Hi, Jo Logan here!
I am a 43yr old Mum to a, long awaited, precious Daughter, married to the love of my life Mark and I was born with Spina Bifida which, in many ways, has shaped the path my life has taken.
I’m very close to my Mum, disabled children often are, it’s a bond formed largely from the sheer amount of time spent with one another but more so from the trust that’s created. No child really understands what is happening to them, but they know their parent is there and that sets a precedence for the rest of your life.
I endured a childhood of operations and gruelling rounds of treatments to get where I am now. I had major spinal surgery in Great Ormond Street when I was just 6yrs old in a bid to stop a spinal spur that was growing in the ‘wrong’ direction. If nothing was done this spur would corkscrew through my spine and I would lose the use of my arms and breathing would be difficult, luckily, their invention was a success and I was spared this extra challenge.
Unfortunately, because of the late diagnosis, the nerves to my bladder and bowel were irreversibly damaged, and after a childhood of debilitating infections, at the age of 6yrs old, I was taught how to catheterise myself. This was something I took to almost overnight and subsequently allowed me to stay well and reduce at least one area of intervention.
The issue with my bowels took a lot longer to resolve, I think, and thoroughly understand, both my Parents and the medical profession were reluctant to give me something more ‘permanent’ due to my young years and so instead I continued to have different treatments, all of which were painful and ultimately failed.
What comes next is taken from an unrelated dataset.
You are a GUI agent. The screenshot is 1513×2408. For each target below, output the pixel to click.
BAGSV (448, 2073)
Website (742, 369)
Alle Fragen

The conclusion was soon drawn that my young life was being dominated and hindered by pain and discomfort and the decision was made – a colostomy was the only way I could regain my life, albeit with challenges, but these would be doable ones that would require more tenacity than pain threshold to get through.
I was given a colostomy just as I was knocking on the door of my teenage years, I will admit, that was tough. I had all the usual feelings of self-awareness and the peaks and troughs of hormones all with a new edition – a bag.
This was a complete juxta, my life had been handed back to me, yet I had the feeling that Mount Everest was at my feet and I looked up at it, dauntingly. Seeing my own Daughter tackle the ups and downs of her teenage years has made me realise not just how strong I was but just how incredibly gifted I was, and still am, to have such a strong and tenacious Mum, because enduring something is one thing, but being a helpless bystander to someone you love is quite another.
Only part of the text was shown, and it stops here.